TASK DIRECTIONS —
Below are the records. Retype exactly the lines between the lines holding "This screenshot has height=582, width=769." and "Click the Sig goddag button", inclusive.

++++++++++++++++++++

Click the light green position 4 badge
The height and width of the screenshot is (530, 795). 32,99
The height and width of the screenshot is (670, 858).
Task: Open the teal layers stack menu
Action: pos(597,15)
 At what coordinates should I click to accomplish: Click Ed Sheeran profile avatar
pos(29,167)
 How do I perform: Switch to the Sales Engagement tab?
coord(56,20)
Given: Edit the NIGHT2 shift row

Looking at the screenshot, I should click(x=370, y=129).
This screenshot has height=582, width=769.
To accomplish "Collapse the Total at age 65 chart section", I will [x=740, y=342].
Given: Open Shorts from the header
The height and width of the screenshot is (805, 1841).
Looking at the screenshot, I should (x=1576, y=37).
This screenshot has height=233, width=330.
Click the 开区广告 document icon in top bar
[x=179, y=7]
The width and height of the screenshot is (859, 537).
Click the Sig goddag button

++++++++++++++++++++

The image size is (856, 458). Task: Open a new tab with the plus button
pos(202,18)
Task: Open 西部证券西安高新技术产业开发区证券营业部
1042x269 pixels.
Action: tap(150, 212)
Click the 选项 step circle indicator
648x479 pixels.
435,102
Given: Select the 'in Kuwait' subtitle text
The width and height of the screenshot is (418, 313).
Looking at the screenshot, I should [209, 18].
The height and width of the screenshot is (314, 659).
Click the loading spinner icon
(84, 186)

++++++++++++++++++++

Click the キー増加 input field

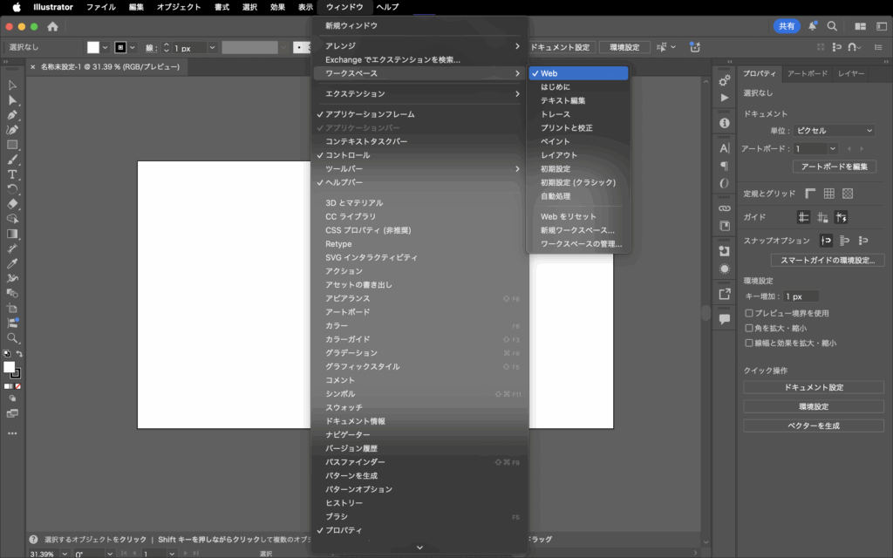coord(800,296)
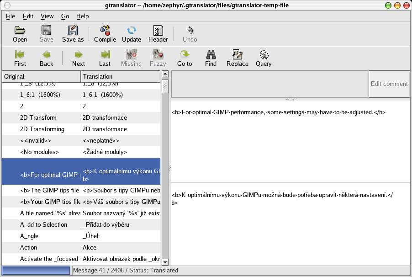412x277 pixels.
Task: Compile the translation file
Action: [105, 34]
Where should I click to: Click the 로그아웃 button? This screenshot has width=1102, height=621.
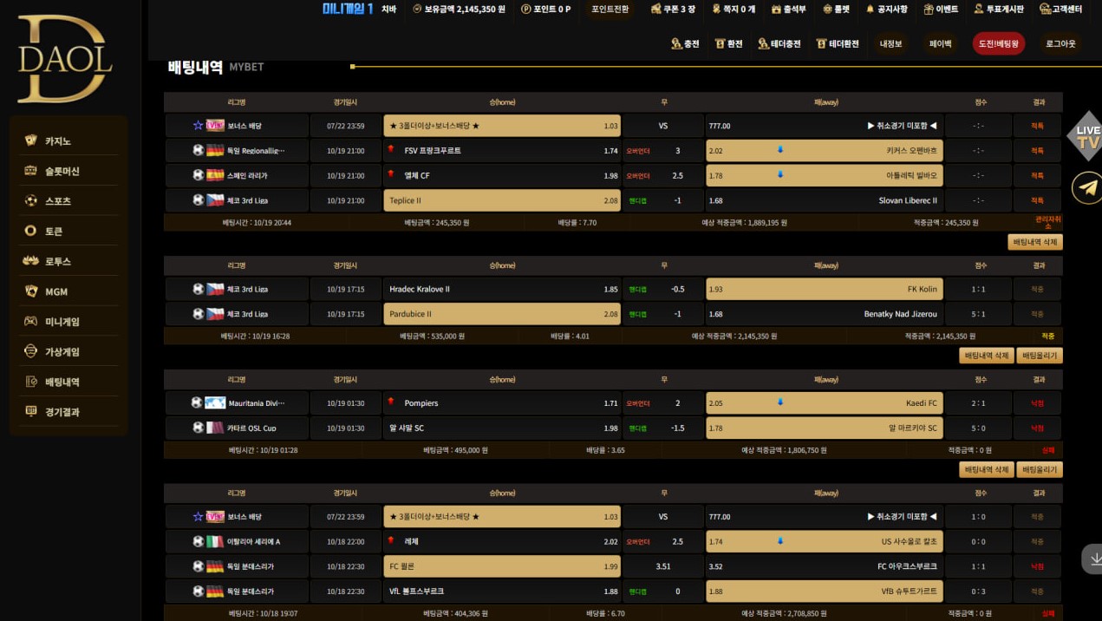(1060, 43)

++++++++++++++++++++

SOLUTION FOR THIS EXERCISE —
This screenshot has height=582, width=769.
To accomplish "Collapse the Total at age 65 chart section", I will [x=740, y=342].
Given: Open Shorts from the header
The height and width of the screenshot is (805, 1841).
Looking at the screenshot, I should (x=1576, y=37).
This screenshot has height=233, width=330.
Click the 开区广告 document icon in top bar
[x=179, y=7]
The width and height of the screenshot is (859, 537).
Click the Sig goddag button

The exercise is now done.